Anthony and the Gargoyle
Anthony and the Gargoyle
Jo Ellen Bogart and Maja Kastelic have collaborated to produce an enjoyable and endearing wordless picture book, Anthony and the Gargoyle. Wordless books are a wonderful resource to introduce young children to books and reading, and this one will serve that purpose well. However, this is a book that is not limited in its appeal only to younger readers.
Jo Ellen Bogart photographed gargoyles on her visit to Notre Dame Cathedral while in Paris. This experience inspired Anthony and the Gargoyle because, in the book, a gargoyle magically hatches from an egg-shaped rock that rests besides Anthony’s bed. Later, Anthony is looking through a family photograph album with his mother and sees a gargoyle that looks like the new hatchling. When Anthony learns the photograph is from Paris, he senses the baby gargoyle must feel terrible loss at being separated from its mother. While Anthony is struggling to resolve that issue, his parents learn of an illness in their family. They travel to Paris to visit Anthony’s ailing grandmother. This trip affords an opportunity for Anthony to reunite the hatchling with its gargoyle parent.

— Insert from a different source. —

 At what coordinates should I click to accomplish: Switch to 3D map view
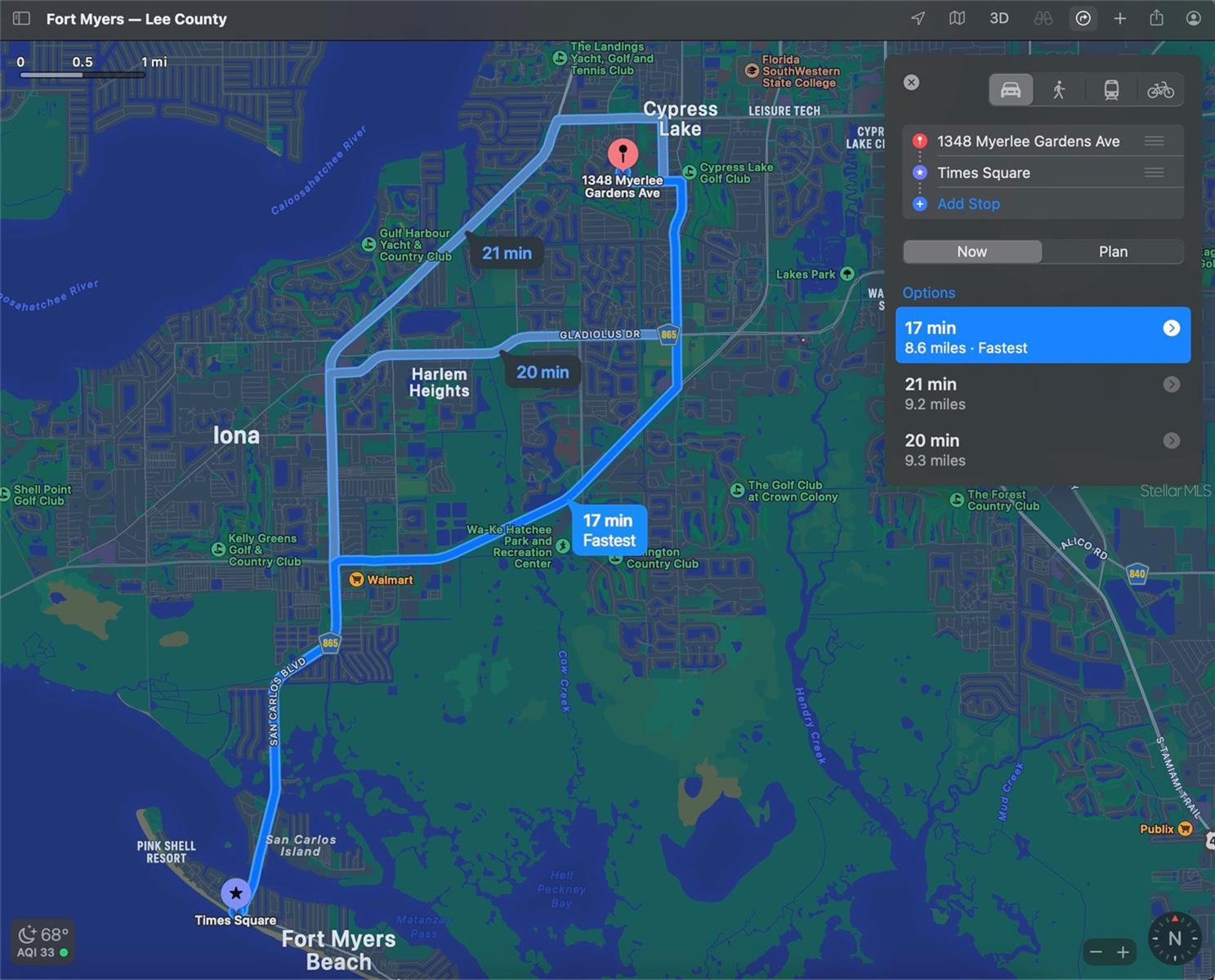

In addition to the cathedral, readers might recognise other Paris landmarks, including the Eiffel Tower, Sacré-Cœur Basilica, Arc de Triomphe, and the bridge, Pont Alexandre III. Such inclusions add authenticity to the Parisian setting and also add interest for older readers. Additionally, these inclusions add extra layers of detail and beauty to the artwork. Kastelic’s illustrations were painted with gouache and then coloured digitally. Some pages contain a full-page illustration while other pages are divided into three or four graphic-novel-style panels. Throughout the book, the colours are muted. My own personal preference is for bright, vibrant colours. However, in the mind of this reviewer, the muted colours serve to form a bridge between the realistic detail of the depictions of architectural wonders and the otherworldly elements involving the animated gargoyle. Were the colours more vibrant, that “dreamlike sense” might be lost and a reader might become confused by the mix of realism and fantasy. Despite my general personal preferences, the muted colours are a terrific artistic choice made by an abundantly talented illustrator. Anthony and the Gargoyle is a fun book that children and adults will enjoy. Moreover, it is a skillfully executed book that readers of various ages will appreciate and admire.
Dr. Gregory Bryan is a member of the Faculty of Education at the University of Manitoba. He specialises in literature for children.